→ **Your task**
Transcribe the records below. Leave every word as it is.

→ **Provided material**
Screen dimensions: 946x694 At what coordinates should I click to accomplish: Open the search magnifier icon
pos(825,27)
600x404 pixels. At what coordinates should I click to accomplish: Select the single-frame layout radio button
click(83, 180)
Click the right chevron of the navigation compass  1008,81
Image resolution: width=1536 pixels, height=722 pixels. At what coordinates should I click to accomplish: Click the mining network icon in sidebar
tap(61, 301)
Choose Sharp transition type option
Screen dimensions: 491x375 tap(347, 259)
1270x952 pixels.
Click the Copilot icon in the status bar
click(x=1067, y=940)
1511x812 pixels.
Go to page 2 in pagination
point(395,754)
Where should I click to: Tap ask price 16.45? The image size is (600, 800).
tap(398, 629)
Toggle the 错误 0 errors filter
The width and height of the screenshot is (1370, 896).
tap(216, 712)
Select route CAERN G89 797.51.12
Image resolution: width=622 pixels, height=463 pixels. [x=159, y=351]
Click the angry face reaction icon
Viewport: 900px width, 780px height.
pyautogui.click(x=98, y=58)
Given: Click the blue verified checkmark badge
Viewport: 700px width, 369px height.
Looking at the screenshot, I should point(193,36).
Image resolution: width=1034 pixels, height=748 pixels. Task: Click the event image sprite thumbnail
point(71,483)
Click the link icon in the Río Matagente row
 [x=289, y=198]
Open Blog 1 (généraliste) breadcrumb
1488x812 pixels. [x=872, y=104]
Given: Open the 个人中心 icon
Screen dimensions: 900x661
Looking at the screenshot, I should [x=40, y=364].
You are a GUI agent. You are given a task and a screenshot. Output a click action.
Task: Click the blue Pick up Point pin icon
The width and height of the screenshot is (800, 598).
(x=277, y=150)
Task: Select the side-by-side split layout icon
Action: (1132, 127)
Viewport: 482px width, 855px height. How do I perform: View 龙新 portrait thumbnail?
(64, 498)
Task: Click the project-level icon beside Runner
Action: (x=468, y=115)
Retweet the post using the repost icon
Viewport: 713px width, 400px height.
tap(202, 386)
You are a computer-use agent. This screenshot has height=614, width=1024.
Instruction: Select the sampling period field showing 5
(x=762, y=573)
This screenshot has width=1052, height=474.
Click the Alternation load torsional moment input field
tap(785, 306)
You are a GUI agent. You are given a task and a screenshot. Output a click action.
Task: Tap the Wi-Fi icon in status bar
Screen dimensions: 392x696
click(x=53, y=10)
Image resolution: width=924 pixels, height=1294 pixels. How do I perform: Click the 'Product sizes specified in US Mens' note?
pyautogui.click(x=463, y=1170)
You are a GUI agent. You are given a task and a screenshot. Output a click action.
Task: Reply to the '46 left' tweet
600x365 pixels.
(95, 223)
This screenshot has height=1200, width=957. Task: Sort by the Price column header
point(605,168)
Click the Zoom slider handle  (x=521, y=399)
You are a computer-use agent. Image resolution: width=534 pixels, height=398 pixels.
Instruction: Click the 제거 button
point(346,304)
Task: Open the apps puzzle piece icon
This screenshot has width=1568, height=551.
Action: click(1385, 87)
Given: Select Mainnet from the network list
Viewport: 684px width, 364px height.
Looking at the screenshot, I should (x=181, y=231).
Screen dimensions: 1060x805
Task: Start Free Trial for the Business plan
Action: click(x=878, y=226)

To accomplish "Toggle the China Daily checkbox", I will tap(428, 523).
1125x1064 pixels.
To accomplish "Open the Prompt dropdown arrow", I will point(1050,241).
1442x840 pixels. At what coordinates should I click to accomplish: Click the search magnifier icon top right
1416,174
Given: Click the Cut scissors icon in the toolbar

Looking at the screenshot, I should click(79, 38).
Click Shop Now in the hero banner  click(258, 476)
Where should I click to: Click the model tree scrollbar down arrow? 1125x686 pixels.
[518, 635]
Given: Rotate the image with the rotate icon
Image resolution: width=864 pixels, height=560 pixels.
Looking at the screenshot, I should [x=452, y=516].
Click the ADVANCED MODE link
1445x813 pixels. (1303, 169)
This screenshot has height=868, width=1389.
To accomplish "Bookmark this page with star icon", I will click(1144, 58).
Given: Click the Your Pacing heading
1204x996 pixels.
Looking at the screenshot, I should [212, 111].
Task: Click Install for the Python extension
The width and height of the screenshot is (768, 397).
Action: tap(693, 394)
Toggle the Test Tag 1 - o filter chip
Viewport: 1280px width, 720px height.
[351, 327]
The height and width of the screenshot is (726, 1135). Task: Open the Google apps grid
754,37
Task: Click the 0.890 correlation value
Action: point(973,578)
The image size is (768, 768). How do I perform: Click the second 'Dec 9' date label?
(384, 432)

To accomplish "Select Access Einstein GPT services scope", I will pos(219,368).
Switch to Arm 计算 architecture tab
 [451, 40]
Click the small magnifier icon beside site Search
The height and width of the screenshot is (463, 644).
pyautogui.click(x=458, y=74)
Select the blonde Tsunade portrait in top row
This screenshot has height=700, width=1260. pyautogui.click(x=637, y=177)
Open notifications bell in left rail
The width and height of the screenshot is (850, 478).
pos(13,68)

→ **Expected output**
Screen dimensions: 946x694 At what coordinates should I click to accomplish: Open the search magnifier icon
pos(825,27)
600x404 pixels. At what coordinates should I click to accomplish: Select the single-frame layout radio button
click(83, 180)
Click the right chevron of the navigation compass  1008,81
Image resolution: width=1536 pixels, height=722 pixels. At what coordinates should I click to accomplish: Click the mining network icon in sidebar
tap(61, 301)
Choose Sharp transition type option
Screen dimensions: 491x375 tap(347, 259)
1270x952 pixels.
Click the Copilot icon in the status bar
click(x=1067, y=940)
1511x812 pixels.
Go to page 2 in pagination
point(395,754)
Where should I click to: Tap ask price 16.45? The image size is (600, 800).
tap(398, 629)
Toggle the 错误 0 errors filter
The width and height of the screenshot is (1370, 896).
tap(216, 712)
Select route CAERN G89 797.51.12
Image resolution: width=622 pixels, height=463 pixels. [x=159, y=351]
Click the angry face reaction icon
Viewport: 900px width, 780px height.
pyautogui.click(x=98, y=58)
Given: Click the blue verified checkmark badge
Viewport: 700px width, 369px height.
Looking at the screenshot, I should point(193,36).
Image resolution: width=1034 pixels, height=748 pixels. Task: Click the event image sprite thumbnail
point(71,483)
Click the link icon in the Río Matagente row
 [x=289, y=198]
Open Blog 1 (généraliste) breadcrumb
1488x812 pixels. [x=872, y=104]
Given: Open the 个人中心 icon
Screen dimensions: 900x661
Looking at the screenshot, I should [x=40, y=364].
You are a GUI agent. You are given a task and a screenshot. Output a click action.
Task: Click the blue Pick up Point pin icon
The width and height of the screenshot is (800, 598).
(x=277, y=150)
Task: Select the side-by-side split layout icon
Action: (1132, 127)
Viewport: 482px width, 855px height. How do I perform: View 龙新 portrait thumbnail?
(64, 498)
Task: Click the project-level icon beside Runner
Action: (x=468, y=115)
Retweet the post using the repost icon
Viewport: 713px width, 400px height.
tap(202, 386)
You are a computer-use agent. This screenshot has height=614, width=1024.
Instruction: Select the sampling period field showing 5
(x=762, y=573)
This screenshot has width=1052, height=474.
Click the Alternation load torsional moment input field
tap(785, 306)
You are a GUI agent. You are given a task and a screenshot. Output a click action.
Task: Tap the Wi-Fi icon in status bar
Screen dimensions: 392x696
click(x=53, y=10)
Image resolution: width=924 pixels, height=1294 pixels. How do I perform: Click the 'Product sizes specified in US Mens' note?
pyautogui.click(x=463, y=1170)
You are a GUI agent. You are given a task and a screenshot. Output a click action.
Task: Reply to the '46 left' tweet
600x365 pixels.
(95, 223)
This screenshot has height=1200, width=957. Task: Sort by the Price column header
point(605,168)
Click the Zoom slider handle  (x=521, y=399)
You are a computer-use agent. Image resolution: width=534 pixels, height=398 pixels.
Instruction: Click the 제거 button
point(346,304)
Task: Open the apps puzzle piece icon
This screenshot has width=1568, height=551.
Action: click(1385, 87)
Given: Select Mainnet from the network list
Viewport: 684px width, 364px height.
Looking at the screenshot, I should (x=181, y=231).
Screen dimensions: 1060x805
Task: Start Free Trial for the Business plan
Action: click(x=878, y=226)

To accomplish "Toggle the China Daily checkbox", I will tap(428, 523).
1125x1064 pixels.
To accomplish "Open the Prompt dropdown arrow", I will point(1050,241).
1442x840 pixels. At what coordinates should I click to accomplish: Click the search magnifier icon top right
1416,174
Given: Click the Cut scissors icon in the toolbar

Looking at the screenshot, I should click(79, 38).
Click Shop Now in the hero banner  click(258, 476)
Where should I click to: Click the model tree scrollbar down arrow? 1125x686 pixels.
[518, 635]
Given: Rotate the image with the rotate icon
Image resolution: width=864 pixels, height=560 pixels.
Looking at the screenshot, I should [x=452, y=516].
Click the ADVANCED MODE link
1445x813 pixels. (1303, 169)
This screenshot has height=868, width=1389.
To accomplish "Bookmark this page with star icon", I will click(1144, 58).
Given: Click the Your Pacing heading
1204x996 pixels.
Looking at the screenshot, I should [212, 111].
Task: Click Install for the Python extension
The width and height of the screenshot is (768, 397).
Action: tap(693, 394)
Toggle the Test Tag 1 - o filter chip
Viewport: 1280px width, 720px height.
[351, 327]
The height and width of the screenshot is (726, 1135). Task: Open the Google apps grid
754,37
Task: Click the 0.890 correlation value
Action: point(973,578)
The image size is (768, 768). How do I perform: Click the second 'Dec 9' date label?
(384, 432)

To accomplish "Select Access Einstein GPT services scope", I will pos(219,368).
Switch to Arm 计算 architecture tab
 [451, 40]
Click the small magnifier icon beside site Search
The height and width of the screenshot is (463, 644).
pyautogui.click(x=458, y=74)
Select the blonde Tsunade portrait in top row
This screenshot has height=700, width=1260. pyautogui.click(x=637, y=177)
Open notifications bell in left rail
The width and height of the screenshot is (850, 478).
pos(13,68)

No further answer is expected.